Short problem
Copy out the lines of the dataset records word for word, from the line with "Screen dimensions: 971x201" up to and including the line with "Action: click(x=210, y=8)".

-- Begin Task input --

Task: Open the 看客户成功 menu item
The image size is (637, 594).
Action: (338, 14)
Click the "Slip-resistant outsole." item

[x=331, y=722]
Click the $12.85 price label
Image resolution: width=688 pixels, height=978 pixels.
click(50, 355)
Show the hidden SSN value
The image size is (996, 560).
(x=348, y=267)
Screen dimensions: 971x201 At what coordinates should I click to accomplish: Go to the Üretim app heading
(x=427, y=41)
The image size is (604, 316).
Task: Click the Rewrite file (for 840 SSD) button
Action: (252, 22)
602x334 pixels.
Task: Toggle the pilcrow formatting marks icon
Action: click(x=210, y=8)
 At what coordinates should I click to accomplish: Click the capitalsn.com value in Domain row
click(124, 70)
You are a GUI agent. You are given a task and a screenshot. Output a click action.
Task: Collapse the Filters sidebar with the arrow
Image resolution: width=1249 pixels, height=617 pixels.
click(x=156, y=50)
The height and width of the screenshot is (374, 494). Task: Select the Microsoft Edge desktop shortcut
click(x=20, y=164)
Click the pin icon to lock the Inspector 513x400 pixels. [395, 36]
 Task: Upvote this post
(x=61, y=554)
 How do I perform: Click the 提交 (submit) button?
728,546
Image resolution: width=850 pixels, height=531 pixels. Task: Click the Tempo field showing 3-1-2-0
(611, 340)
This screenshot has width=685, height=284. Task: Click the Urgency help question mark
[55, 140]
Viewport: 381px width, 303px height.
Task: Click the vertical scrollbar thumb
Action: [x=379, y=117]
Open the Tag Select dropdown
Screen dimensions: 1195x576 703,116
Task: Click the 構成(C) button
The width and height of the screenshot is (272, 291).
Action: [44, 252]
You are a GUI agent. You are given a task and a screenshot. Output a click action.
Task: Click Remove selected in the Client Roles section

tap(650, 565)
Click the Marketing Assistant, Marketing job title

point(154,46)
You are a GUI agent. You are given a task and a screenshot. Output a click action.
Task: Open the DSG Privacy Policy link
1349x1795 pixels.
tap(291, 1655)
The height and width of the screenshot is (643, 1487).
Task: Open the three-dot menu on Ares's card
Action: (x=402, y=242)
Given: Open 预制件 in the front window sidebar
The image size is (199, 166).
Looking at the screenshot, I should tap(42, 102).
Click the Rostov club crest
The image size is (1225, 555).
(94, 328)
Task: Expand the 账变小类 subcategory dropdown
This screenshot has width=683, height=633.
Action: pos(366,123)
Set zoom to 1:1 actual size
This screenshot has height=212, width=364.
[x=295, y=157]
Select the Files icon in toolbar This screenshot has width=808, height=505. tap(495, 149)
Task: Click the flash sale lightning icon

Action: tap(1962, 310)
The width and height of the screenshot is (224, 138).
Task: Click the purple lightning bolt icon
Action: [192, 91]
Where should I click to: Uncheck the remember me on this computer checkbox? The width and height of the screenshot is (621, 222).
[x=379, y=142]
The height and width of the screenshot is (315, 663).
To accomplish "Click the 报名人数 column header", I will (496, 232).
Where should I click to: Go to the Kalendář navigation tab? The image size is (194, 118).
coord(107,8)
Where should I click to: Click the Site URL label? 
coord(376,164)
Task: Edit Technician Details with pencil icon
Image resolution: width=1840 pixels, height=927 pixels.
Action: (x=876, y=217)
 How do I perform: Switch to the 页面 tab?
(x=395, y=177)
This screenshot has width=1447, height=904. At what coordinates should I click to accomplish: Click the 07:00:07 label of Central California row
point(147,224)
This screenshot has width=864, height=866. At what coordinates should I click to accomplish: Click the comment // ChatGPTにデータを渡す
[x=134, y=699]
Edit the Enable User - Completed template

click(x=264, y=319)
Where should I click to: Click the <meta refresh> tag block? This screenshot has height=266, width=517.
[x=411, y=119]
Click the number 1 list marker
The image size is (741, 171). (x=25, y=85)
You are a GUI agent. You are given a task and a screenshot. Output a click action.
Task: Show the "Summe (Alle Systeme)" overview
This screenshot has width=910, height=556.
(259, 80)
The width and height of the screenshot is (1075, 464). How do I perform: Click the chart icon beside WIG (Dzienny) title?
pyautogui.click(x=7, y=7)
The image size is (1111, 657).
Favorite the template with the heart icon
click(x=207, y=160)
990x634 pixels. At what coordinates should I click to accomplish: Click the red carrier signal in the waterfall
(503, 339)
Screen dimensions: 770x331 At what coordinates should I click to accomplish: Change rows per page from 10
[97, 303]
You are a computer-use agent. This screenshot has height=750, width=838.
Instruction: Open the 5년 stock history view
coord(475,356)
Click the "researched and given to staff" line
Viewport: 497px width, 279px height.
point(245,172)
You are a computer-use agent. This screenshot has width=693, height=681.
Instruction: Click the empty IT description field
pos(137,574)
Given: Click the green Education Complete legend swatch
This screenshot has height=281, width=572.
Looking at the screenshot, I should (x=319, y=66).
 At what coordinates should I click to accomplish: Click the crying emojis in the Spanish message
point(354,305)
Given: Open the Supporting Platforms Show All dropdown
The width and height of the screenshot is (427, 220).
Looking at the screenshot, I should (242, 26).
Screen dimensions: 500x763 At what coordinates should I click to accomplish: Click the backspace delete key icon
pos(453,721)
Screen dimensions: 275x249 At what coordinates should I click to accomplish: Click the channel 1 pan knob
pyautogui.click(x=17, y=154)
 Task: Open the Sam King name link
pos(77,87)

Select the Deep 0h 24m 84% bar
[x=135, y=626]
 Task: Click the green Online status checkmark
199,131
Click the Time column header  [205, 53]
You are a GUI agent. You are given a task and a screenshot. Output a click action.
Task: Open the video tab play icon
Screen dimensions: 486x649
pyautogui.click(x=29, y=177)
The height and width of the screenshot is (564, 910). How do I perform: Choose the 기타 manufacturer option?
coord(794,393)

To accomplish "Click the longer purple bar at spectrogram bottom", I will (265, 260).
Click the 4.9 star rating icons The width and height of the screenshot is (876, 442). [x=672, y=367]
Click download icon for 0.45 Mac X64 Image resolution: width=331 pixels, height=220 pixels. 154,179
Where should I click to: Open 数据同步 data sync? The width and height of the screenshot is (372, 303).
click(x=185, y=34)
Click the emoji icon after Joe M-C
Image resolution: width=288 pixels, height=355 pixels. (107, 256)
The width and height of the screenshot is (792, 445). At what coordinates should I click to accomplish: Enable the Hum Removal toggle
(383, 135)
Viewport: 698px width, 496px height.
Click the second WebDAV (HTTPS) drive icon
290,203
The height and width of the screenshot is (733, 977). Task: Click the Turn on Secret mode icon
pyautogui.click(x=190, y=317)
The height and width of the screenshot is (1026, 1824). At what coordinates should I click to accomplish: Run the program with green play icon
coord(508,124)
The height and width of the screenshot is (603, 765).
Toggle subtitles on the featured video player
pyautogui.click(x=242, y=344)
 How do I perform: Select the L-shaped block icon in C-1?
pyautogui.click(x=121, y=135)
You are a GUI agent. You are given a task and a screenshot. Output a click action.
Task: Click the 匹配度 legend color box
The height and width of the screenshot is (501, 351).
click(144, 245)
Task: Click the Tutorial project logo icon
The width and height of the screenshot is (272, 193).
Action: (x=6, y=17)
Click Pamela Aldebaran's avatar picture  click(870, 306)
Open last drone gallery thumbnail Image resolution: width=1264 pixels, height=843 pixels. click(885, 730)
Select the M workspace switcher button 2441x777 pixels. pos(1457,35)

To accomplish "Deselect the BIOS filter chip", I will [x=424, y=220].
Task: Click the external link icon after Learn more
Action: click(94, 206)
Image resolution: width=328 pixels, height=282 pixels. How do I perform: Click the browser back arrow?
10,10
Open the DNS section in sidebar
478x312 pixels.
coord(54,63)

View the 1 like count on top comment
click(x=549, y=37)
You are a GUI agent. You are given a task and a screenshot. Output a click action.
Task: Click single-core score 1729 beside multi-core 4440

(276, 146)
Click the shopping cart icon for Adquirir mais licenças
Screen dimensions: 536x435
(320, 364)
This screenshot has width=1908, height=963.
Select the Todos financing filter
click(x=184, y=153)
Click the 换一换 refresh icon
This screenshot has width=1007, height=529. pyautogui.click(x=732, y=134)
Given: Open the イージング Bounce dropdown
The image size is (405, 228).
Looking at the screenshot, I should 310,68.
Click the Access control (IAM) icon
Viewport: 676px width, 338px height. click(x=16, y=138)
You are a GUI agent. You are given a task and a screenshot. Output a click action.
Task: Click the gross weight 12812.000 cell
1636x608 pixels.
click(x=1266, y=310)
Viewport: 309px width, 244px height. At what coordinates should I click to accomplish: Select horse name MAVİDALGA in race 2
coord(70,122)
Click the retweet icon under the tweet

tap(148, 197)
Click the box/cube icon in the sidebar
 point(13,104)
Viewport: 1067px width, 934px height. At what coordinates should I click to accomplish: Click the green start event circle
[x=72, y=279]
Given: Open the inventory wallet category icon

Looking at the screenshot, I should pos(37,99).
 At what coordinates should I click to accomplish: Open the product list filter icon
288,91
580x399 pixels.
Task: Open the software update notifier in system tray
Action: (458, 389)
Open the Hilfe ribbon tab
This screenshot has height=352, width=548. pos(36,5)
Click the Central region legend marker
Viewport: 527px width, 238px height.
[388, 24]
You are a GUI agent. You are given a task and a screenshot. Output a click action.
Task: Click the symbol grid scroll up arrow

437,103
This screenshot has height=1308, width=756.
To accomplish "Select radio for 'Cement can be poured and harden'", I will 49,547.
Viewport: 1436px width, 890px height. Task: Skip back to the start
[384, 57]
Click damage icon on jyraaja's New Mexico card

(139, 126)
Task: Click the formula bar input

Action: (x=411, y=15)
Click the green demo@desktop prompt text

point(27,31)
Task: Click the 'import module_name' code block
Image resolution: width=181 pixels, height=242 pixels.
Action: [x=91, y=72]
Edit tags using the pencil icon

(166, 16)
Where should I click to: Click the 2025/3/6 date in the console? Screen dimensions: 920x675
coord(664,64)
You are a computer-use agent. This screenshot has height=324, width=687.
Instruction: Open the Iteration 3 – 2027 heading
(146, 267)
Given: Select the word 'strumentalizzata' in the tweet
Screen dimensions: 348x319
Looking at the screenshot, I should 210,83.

-- End Task input --

Final result
Screen dimensions: 971x201 At what coordinates should I click to accomplish: Go to the Üretim app heading
(x=427, y=41)
The image size is (604, 316).
Task: Click the Rewrite file (for 840 SSD) button
Action: (252, 22)
602x334 pixels.
Task: Toggle the pilcrow formatting marks icon
Action: click(x=210, y=8)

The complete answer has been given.